PROBLEM DETAILS
After reading the data, copy it out in full and exactly.

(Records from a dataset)
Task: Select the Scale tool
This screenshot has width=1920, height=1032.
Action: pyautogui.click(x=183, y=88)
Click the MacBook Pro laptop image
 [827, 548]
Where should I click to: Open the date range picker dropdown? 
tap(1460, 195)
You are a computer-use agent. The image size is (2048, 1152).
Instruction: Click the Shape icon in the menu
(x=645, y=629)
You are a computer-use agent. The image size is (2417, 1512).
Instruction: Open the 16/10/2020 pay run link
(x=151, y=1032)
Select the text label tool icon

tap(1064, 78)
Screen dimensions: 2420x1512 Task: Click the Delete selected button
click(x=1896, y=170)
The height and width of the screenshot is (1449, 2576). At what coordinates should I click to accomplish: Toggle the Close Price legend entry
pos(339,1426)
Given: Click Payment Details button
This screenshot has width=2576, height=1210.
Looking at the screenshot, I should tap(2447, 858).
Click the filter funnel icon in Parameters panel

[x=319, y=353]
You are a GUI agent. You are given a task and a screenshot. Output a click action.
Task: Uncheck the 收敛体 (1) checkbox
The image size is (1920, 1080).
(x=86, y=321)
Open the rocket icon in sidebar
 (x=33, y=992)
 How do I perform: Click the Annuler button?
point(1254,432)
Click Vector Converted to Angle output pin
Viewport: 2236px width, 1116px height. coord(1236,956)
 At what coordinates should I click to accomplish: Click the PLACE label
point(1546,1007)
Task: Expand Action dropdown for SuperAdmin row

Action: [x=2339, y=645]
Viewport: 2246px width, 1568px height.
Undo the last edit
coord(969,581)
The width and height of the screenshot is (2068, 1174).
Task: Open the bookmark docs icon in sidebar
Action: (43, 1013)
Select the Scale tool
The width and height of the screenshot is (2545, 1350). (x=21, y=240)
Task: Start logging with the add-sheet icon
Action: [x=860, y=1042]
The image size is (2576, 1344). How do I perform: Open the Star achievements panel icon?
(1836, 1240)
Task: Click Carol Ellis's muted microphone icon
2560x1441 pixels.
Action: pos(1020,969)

PROBLEM SOLUTION
Task: Select the Scale tool
This screenshot has width=1920, height=1032.
Action: pyautogui.click(x=183, y=88)
Click the MacBook Pro laptop image
 [827, 548]
Where should I click to: Open the date range picker dropdown? 
tap(1460, 195)
You are a computer-use agent. The image size is (2048, 1152).
Instruction: Click the Shape icon in the menu
(x=645, y=629)
You are a computer-use agent. The image size is (2417, 1512).
Instruction: Open the 16/10/2020 pay run link
(x=151, y=1032)
Select the text label tool icon

tap(1064, 78)
Screen dimensions: 2420x1512 Task: Click the Delete selected button
click(x=1896, y=170)
The height and width of the screenshot is (1449, 2576). At what coordinates should I click to accomplish: Toggle the Close Price legend entry
pos(339,1426)
Given: Click Payment Details button
This screenshot has width=2576, height=1210.
Looking at the screenshot, I should tap(2447, 858).
Click the filter funnel icon in Parameters panel

[x=319, y=353]
You are a GUI agent. You are given a task and a screenshot. Output a click action.
Task: Uncheck the 收敛体 (1) checkbox
The image size is (1920, 1080).
(x=86, y=321)
Open the rocket icon in sidebar
 (x=33, y=992)
 How do I perform: Click the Annuler button?
point(1254,432)
Click Vector Converted to Angle output pin
Viewport: 2236px width, 1116px height. coord(1236,956)
 At what coordinates should I click to accomplish: Click the PLACE label
point(1546,1007)
Task: Expand Action dropdown for SuperAdmin row

Action: [x=2339, y=645]
Viewport: 2246px width, 1568px height.
Undo the last edit
coord(969,581)
The width and height of the screenshot is (2068, 1174).
Task: Open the bookmark docs icon in sidebar
Action: (43, 1013)
Select the Scale tool
The width and height of the screenshot is (2545, 1350). (x=21, y=240)
Task: Start logging with the add-sheet icon
Action: [x=860, y=1042]
The image size is (2576, 1344). How do I perform: Open the Star achievements panel icon?
(1836, 1240)
Task: Click Carol Ellis's muted microphone icon
2560x1441 pixels.
Action: pos(1020,969)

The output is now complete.